## DOCUMENT EXCERPT
──────────────────────────────

Variant Triage (new disease layer)

Claude: triage_variant_3d(hgvs="BRCA1:c.181T>G")
tools/disease.py::triage_variant_3d
  ├─ clients/ensembl.py    HGVS → UniProt accession, residue position
  ├─ clients/alphafold.py  3-D structure → residue neighborhood
  ├─ clients/alphafold.py  AlphaMissense score for that variant
  ├─ clients/clinvar.py    ClinVar interpretation + review status
  ├─ clients/gnomad.py     Population allele frequency + constraint
  ├─ clients/opentargets.py  Disease-target evidence scores
  ├─ clients/mondo.py      Disease names, synonyms, ICD-10/11 cross-refs
  └─ domain/disease.py::VariantReport  ─── assembled structured report
       provenance footer: all upstream call IDs + timestamps + hashes

Disease Ontology Integration

Sources

Source What we use API
MONDO Unified disease IDs, cross-refs (ICD-10, OMIM, Orphanet, DOID) OLS4 REST + Monarch
HPO Phenotype terms, HPO-disease links, phenotype profiles HPO REST + OLS4
Open Targets Disease-target evidence, association scores, evidence types GraphQL
ClinVar Variant pathogenicity, clinical significance, review status NCBI E-utils
gnomAD Population allele frequencies, constraint scores, pext GraphQL
DisGeNET Gene-disease association scores, literature evidence REST
ICD-10/11 Clinical coding (billing, EHR integration) NLM API
Orphanet Rare-disease-specific data, prevalence OLS4
MeSH Literature indexing, disease hierarchy NCBI E-utils
OMIM Mendelian disease genetics (API key required) REST

Common-Disease Coverage

The get_common_disease_targets tool profiles protein targets across all major ICD-10 disease chapters, with curated prevalence tiers:

ICD chapter Representative conditions MONDO root
I — Circulatory MI, stroke, HF, AFib, hypertension MONDO:0004995
II — Neoplasms Top-10 cancers by incidence MONDO:0045024
III — Blood Leukaemia, lymphoma, anaemia MONDO:0005570
IV — Endocrine T1DM, T2DM, thyroid disease MONDO:0005002
V — Mental Depression, schizophrenia, bipolar MONDO:0005084
VI — Neurological AD, PD, ALS, MS, epilepsy MONDO:0005071
X — Respiratory COPD, asthma, IPF, TB MONDO:0005087
XI — Digestive IBD, NASH, CRC MONDO:0004335
XIII — Musculoskeletal RA, OA, SLE MONDO:0007147
I (infectious) HIV, COVID-19, malaria, TB MONDO:0005550

Caching Architecture

Request
  ├─ L1: Python LRU dict (in-process, TTL 10 min)

──────────────────────────────

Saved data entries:
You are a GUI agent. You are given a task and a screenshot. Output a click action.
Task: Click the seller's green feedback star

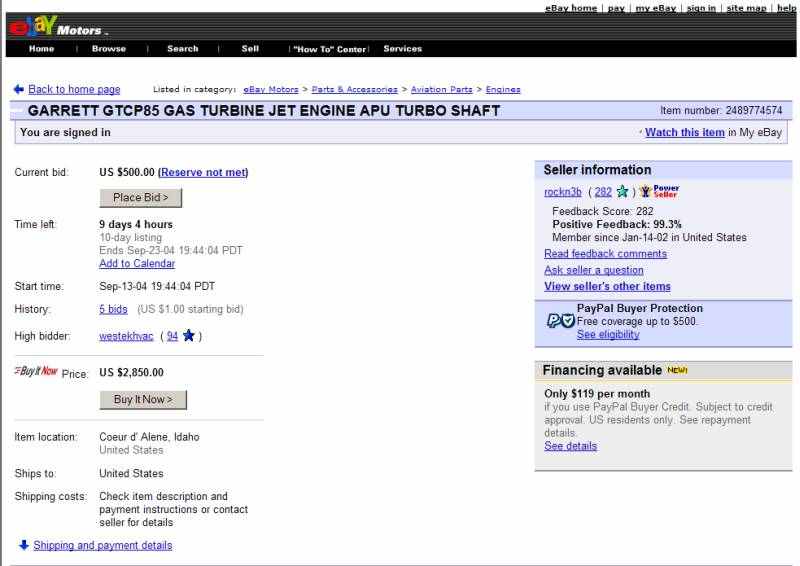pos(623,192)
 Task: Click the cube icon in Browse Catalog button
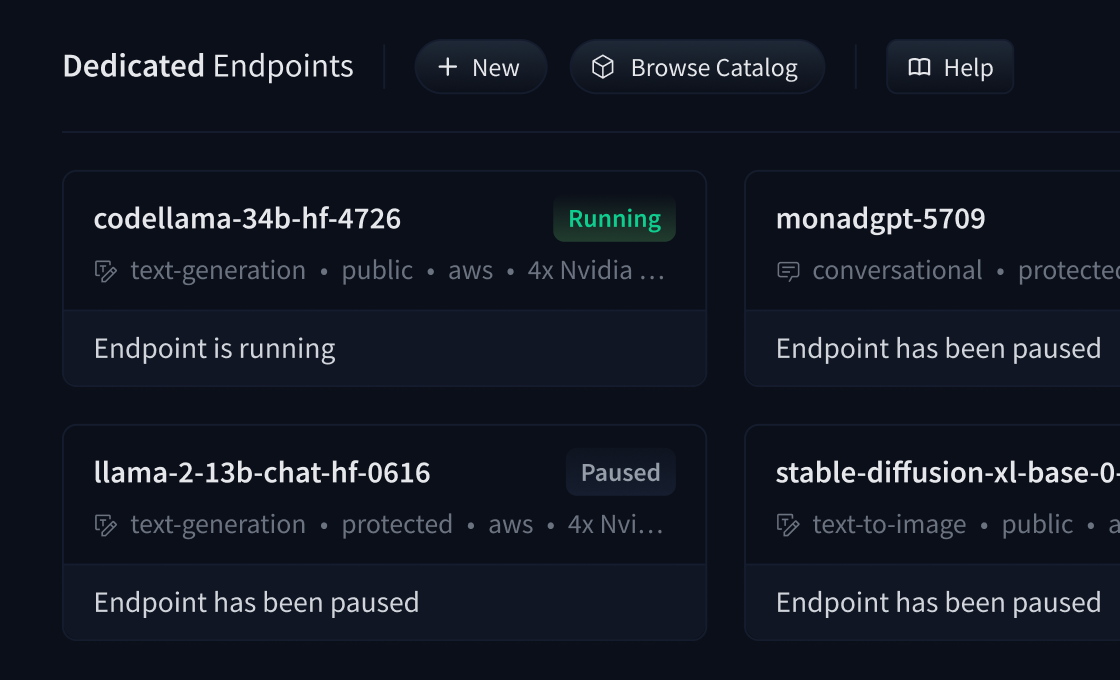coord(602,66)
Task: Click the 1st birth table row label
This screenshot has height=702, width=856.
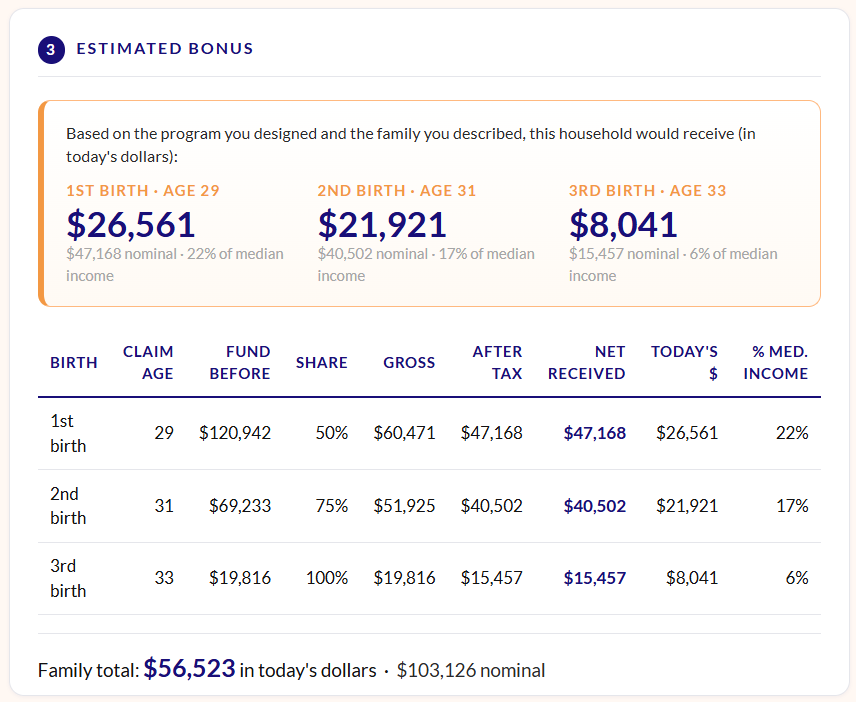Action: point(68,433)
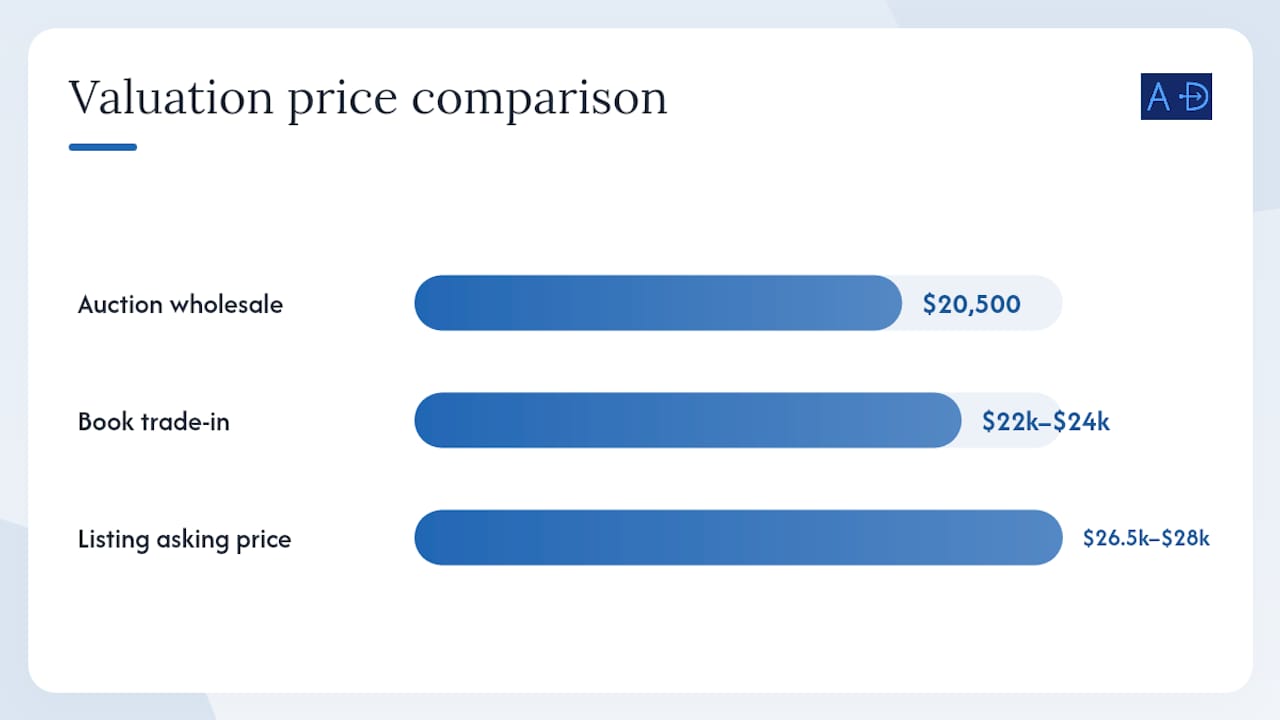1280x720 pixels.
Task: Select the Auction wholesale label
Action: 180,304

──────────────────────────────

## ASSIGNED TASK 1
According to the variant triage documentation, which source requires an API key?
## ASSIGNED TASK 2
Continue the variant triage documentation from its last line.

## EXERCISE OUTPUT 1
OMIM

## EXERCISE OUTPUT 2
  ├─ L2: On-disk SHA-256 content store (persistent, no TTL)
  ├─ L3: Redis (optional, for multi-instance deployments)
  └─ L4: Air-gap bundle (signed snapshot for offline mode)

Cache keys are always the SHA-256 of (upstream_url, canonical_params). This means any two calls with identical parameters return the same bytes, always — enabling deterministic audit replay.


Security Architecture

See docs/THREAT_MODEL.md for the full STRIDE analysis.

Key controls:

  • Outbound allowlist — in air-gap mode (ALPHAFOLD_OFFLINE=1), all egress is blocked at the clients/_base.py layer before a socket is opened.
  • Sequence-of-concern screeningsecurity/screening.py runs before any deep enrichment of a submitted protein sequence.
  • Audit log — every tool invocation is recorded in the tool_invocations table with SHA-256 hashes of inputs and outputs and a UTC timestamp. The log is append-only at the SQLite layer; cryptographic signing of audit records is a tracked work item (not yet implemented in the shipped codebase).

Items on the roadmap but not yet implemented in the shipped codebase, listed here so the boundary is clear:

  • OAuth 2.1 + PKCE on the HTTP transport (the stdio transport, which is what claude-desktop uses, has no separate auth — the client process owns its capabilities).
  • A FIPS 140-3 build that switches cryptography to the OpenSSL FIPS provider.